Then the exams came, my first real experience of taking serious qualifications. I enjoyed them perhaps more than I had expected, writing an unfinished story as part of my Standard Grade English exam. My timekeeping was spectacularly bad in my O Grade Modern Studies, so that I only took three-quarters of it, but still passed and was allowed to take the Higher. Maths I enjoyed because I knew I would never study it again. History I had prepared well for, and found it quite interesting. I took General Science as a substitute for my real ambitions to be a doctor, and my heart was never greatly in it. It was a slow, laid-back class. I took French and German O Grades and hoped for the best. I sometimes thought of using them to become a missionary, possibly an interpreter of the Bible.
One thing I specially enjoyed in my Maths exam was a lengthy lunch break of up to three hours, with the chance to watch a Doctor Who video in between the morning and afternoon papers. This was Tom Baker’s ‘Pyramids of Mars’, a true classic of his era. I was familiar with the book, but it was another thing to see it. In all the years since Tom had resigned the part, I had never seen him as the Doctor again, apart from his brief cameo in ‘The Five Doctors’, the centrepiece of the 20th anniversary celebration of the show in November 1983. I borrowed it from Gregor, a friend in Dad’s church I had made in the past year.
When the exams were over, preparations were underway for fifth year, with the new academic year effectively starting in June, for those who were staying on. I attended a school SU camp in Edzell, near Dundee. It was time for David Wraight, a natural leader, to say farewell. He and others I had known best left at the same time. There had been Friday meetings at Shorts’ stables and Monday evening Bible studies at the Wraights’ as well as the regular Wednesday SU meetings, but on David’s departure, access to these properties, which belonged to his relatives, ceased. I still attended the SU, but it now seemed rather uncertain. I was expected to take up his mantle of leadership, with little if anything in the way of support. I was described as ‘the new David Wraight’, but apart from our names, we had little in common. I felt intimidated by the expectations, and finally left in October.

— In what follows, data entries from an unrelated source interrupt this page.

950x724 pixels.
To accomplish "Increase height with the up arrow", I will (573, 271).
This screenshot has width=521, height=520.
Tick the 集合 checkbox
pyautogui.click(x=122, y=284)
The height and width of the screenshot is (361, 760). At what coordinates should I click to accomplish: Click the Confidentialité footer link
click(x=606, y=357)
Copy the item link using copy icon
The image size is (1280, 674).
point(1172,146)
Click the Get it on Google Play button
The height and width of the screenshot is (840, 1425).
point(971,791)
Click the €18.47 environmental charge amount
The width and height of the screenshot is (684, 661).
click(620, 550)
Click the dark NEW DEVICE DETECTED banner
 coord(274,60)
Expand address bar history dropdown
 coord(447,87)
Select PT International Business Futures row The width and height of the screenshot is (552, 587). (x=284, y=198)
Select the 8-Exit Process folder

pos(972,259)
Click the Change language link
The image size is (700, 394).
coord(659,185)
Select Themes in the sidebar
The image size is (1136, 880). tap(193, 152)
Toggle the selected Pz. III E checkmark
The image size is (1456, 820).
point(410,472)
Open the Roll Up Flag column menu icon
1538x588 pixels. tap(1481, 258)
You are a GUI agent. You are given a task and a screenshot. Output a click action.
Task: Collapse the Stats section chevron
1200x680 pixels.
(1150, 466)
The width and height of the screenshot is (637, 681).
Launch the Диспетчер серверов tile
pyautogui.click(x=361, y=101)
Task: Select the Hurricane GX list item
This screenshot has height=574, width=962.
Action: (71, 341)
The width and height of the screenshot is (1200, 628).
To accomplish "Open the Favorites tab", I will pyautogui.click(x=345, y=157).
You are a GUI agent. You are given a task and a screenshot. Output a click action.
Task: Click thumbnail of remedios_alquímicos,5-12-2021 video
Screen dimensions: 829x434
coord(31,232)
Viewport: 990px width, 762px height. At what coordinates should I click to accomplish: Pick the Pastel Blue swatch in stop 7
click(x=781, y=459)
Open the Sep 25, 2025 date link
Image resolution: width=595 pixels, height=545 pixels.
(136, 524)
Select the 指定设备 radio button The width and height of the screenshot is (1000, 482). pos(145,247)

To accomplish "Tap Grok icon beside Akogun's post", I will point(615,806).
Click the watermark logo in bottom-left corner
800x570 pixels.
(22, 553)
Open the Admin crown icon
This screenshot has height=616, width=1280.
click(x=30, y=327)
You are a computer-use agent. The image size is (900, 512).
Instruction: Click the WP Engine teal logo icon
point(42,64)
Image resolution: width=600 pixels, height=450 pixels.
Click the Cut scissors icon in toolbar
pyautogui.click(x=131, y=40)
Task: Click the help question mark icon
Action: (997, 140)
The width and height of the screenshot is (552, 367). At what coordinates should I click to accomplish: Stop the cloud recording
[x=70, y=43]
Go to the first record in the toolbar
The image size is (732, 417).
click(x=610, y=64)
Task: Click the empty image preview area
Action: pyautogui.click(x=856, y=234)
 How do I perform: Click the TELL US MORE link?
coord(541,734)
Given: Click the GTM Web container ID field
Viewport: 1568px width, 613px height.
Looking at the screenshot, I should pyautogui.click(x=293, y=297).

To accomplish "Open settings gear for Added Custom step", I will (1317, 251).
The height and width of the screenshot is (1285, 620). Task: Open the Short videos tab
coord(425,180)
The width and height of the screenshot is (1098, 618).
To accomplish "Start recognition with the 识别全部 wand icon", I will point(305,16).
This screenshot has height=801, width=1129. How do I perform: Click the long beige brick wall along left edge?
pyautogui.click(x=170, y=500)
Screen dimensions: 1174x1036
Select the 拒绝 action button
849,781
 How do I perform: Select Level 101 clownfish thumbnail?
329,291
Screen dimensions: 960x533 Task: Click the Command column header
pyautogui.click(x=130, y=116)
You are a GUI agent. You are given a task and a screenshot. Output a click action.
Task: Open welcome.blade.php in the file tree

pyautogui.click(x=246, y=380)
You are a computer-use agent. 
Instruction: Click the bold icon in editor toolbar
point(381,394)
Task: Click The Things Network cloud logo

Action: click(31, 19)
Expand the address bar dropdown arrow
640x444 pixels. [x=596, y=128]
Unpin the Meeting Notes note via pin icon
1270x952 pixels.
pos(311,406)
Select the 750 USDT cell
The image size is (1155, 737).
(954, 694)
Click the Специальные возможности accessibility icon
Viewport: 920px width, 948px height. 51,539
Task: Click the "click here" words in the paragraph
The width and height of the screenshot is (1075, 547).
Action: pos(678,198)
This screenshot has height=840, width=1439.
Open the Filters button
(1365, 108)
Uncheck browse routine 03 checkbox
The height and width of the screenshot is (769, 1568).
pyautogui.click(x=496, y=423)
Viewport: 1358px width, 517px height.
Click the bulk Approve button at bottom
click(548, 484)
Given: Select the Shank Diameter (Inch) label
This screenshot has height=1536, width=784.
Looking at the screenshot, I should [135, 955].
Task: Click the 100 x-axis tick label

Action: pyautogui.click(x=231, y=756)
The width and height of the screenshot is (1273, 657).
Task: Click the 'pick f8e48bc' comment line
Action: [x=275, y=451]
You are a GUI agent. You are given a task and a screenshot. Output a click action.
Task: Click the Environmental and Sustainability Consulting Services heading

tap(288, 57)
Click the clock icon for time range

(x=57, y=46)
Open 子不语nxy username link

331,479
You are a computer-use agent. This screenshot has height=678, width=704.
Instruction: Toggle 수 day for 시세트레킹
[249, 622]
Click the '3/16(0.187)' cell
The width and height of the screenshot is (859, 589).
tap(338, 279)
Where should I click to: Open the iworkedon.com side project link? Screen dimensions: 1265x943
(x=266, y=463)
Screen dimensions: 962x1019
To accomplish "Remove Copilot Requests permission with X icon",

One girl named Lisa in my year was also in the SU. She was kind, and I liked relating to her. She was also in my fourth year History class, still with Mr Milne. The future seemed reasonably hopeful. My connection with J never really recovered. Late in spring 1990, not long before the exam, she announced to the history class, ‘The trouble with David Tallach is-‘ I never heard the end of it, with a brief mouth-twitch in my direction. The boys at the desk next to her exhaled in amazement.
The summer holidays came, always welcome for their sheer length if not for the allergies and endurance of heat of the time of year. We went to Yorkshire in July, visiting the hometown of the real James Herriot. Dad’s back took a bad turn during the second week, and he spent much of it flat on the floor. We consumed giant Yorkshire puddings, learned about Erik the Viking, and visited Mother Shipton’s Cave.
August brought a significant development. Uncle Cameron visited from western Canada, with his American wife Margaret and their one-and-a-half-year-old baby James. They had also recently adopted Matt at the age of six, a boy with a very troubled background. He had his eighth birthday while with us. He was very energetic and enthusiastic. He threw himself into everything with a lot of gusto. He related well to me, and I to him, in spite of the difference in temperaments. I read him stories and he enjoyed a trip out to Castle Fraser, bouncing on a restricted horsehair chair from the eighteenth century. ‘You know, I’m so proud to be related to the people who made this,’ he said, his eyes lighting up at his newly found historical associations. It was quite a memorable day out. Cameron was the youngest of my parents’ generation, and I had always got on well with him. We went swimming, talked church, past friendships and watched part of U2’s film ‘Rattle and Hum’. He came to the APC Youth Conference and preached there. My exam results came, and were perhaps better than expected.
The return to school for my fifth year brought both continuity and change. I had the same teachers and much of the same classes for Highers in History and Modern Studies. I was also to take English, French and German. I later dropped Mod Studs, finding it the most intense of these and deferring it to sixth year. Higher History had almost exactly the same class as the O Grade had had, but now held in the Rosemount Annexe rather than in Gilcomston Primary School, situated near the Grammar. We had moved out of the latter in June shortly after our O Grades. I admired J, a well-built hockey girl, carrying boxes in her strong arms. I still admired her, and found it hard to be in the class socially. I did not know the boys at my table well, and they talked too much of football.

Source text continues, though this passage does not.